- **Extrait du document**

----------------------------------------

Les régiments de l’Armée d’Afrique, composés de Nord-africains, sont cités à l’Ordre de l’Armée, dès le 22 septembre 1914.

En raison de leurs qualités guerrières, ces troupes seront choisies pour participer aux combats les plus durs.

Après la Marne, du 6 au 12 septembre 1914, ces soldats vont s’illustrer dans toutes les batailles : en Champagne, à Verdun, dans la Somme. Il en sera de même sur le front d’Orient : en mars aux Dardanelles et en Octobre en Grèce.

Le 22 avril 1916, les Allemands utilisent pour la première fois des gaz asphyxiants à Ypres (Belgique) les ravages sont énormes.

L’année 1916 est incontestablement celle des batailles meurtrières de Verdun et de la Somme.

Le 21 février, la bataille de Verdun commence. Elle prendra fin le 15 décembre 1916, dix mois plus tard. Avec 700.000 morts, blessés et disparus, son bilan sera un des plus lourds de la guerre.

L’ANNÉE TERRIBLE

L’année 1916 peut être appelée l’année terrible. Les soldats combattent depuis 2 ans déjà dans des conditions abominables, « enterrés » dans les tranchées, sous la pluie et dans le froid : des milliers de pieds seront gelés, vivant dans leurs excréments, dormant, si possible, dans la boue en essayant de ne pas se faire mordre par les rats, couverts de poux, se relevant le corps tout blanc et tout fripé comme après un bain trop long. Ils ont tout, trop, enduré. Maurice Genevois, écrivain français, raconte les atrocités de la guerre : « Cette guerre est ignoble, j’ai été pendant quatre jours, souillé de terre, de sang, de cervelle. J’ai reçu à travers la figure un paquet d’entrailles et sur la main une langue à laquelle l’arrière gorge pendait … ». Ils n’en peuvent plus mais ils « tiennent ».

Le 23 juin, les Allemands sont aux portes de Verdun et lancent une attaque aux gaz toxiques. « Les gaz, les gaz, crient les soldats », en voyant exploser presque sans bruit, des obus qui laissent échapper des nuages de fumée. Tous n’ont pas leur masque à gaz, d’autres ne l’ont pas sous la main, alors, c’est la catastrophe : les yeux brûlés, les poumons en feu, la peau qui s’en va en lambeaux, les soldats sont immobilisés dans les tranchées que les assaillants « nettoient » à la grenade : pas de blessés, pas de prisonniers. Pourtant, les troupes françaises réussissent à se réorganiser et à arrêter l’offensive allemande.

----------------------------------------

- **Données fournies**

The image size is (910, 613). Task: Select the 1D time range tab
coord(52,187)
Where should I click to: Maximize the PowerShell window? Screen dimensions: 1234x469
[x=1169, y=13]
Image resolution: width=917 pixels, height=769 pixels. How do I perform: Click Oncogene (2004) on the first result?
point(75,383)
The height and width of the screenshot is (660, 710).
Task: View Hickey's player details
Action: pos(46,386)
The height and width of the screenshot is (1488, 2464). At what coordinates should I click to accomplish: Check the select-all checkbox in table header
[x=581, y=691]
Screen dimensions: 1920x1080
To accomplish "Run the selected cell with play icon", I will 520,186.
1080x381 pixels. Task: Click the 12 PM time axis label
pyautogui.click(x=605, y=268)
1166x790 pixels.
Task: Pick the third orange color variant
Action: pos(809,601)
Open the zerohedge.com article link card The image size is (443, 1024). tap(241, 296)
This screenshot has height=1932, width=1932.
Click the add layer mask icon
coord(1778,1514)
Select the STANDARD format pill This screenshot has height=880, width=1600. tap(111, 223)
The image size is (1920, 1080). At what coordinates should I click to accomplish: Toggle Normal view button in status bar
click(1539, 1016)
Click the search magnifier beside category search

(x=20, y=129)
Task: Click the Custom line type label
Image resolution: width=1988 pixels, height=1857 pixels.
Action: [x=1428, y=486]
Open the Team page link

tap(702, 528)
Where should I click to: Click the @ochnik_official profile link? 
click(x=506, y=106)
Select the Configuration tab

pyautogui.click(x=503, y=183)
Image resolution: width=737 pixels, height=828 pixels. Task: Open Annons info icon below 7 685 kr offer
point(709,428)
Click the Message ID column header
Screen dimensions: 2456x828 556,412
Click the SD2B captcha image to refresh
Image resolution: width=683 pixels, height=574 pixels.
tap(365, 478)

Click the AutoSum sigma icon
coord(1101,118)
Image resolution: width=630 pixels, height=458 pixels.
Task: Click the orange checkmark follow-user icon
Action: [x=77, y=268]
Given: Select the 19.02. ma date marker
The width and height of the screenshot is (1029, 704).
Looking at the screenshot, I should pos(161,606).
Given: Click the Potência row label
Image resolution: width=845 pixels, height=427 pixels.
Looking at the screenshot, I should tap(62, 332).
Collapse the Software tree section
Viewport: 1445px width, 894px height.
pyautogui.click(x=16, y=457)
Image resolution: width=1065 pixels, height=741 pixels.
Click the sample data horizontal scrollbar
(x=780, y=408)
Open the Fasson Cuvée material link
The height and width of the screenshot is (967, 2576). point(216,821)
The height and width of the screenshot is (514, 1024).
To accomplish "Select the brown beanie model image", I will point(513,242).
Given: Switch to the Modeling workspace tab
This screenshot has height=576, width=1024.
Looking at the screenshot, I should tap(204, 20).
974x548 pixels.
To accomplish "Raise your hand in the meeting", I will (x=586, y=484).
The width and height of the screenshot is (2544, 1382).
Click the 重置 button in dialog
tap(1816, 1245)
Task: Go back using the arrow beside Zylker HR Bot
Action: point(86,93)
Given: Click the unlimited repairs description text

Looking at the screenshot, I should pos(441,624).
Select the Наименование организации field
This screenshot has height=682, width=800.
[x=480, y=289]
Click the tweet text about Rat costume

----------------------------------------

- **Tâches à accomplir**
#1 D'après l'extrait du document, à quelle date la bataille de Verdun prend-elle fin ?
#2 Reproduisez sous forme de liste numérotée la partie des entrées qui s'ouvre sur la ligne contenant « Select the STANDARD » et se clôt sur celle contenant « Looking at the screenshot, I should pos(161,606). », ces deux lignes comprises et sans les lignes vides.

- **Liste des réponses**
#1 Le 15 décembre 1916.

#2
1. Select the STANDARD format pill This screenshot has height=880, width=1600. tap(111, 223)
2. The image size is (1920, 1080). At what coordinates should I click to accomplish: Toggle Normal view button in status bar
3. click(1539, 1016)
4. Click the search magnifier beside category search
5. (x=20, y=129)
6. Task: Click the Custom line type label
7. Image resolution: width=1988 pixels, height=1857 pixels.
8. Action: [x=1428, y=486]
9. Open the Team page link
10. tap(702, 528)
11. Where should I click to: Click the @ochnik_official profile link? 
12. click(x=506, y=106)
13. Select the Configuration tab
14. pyautogui.click(x=503, y=183)
15. Image resolution: width=737 pixels, height=828 pixels. Task: Open Annons info icon below 7 685 kr offer
16. point(709,428)
17. Click the Message ID column header
18. Screen dimensions: 2456x828 556,412
19. Click the SD2B captcha image to refresh
20. Image resolution: width=683 pixels, height=574 pixels.
21. tap(365, 478)
22. Click the AutoSum sigma icon
23. coord(1101,118)
24. Image resolution: width=630 pixels, height=458 pixels.
25. Task: Click the orange checkmark follow-user icon
26. Action: [x=77, y=268]
27. Given: Select the 19.02. ma date marker
28. The width and height of the screenshot is (1029, 704).
29. Looking at the screenshot, I should pos(161,606).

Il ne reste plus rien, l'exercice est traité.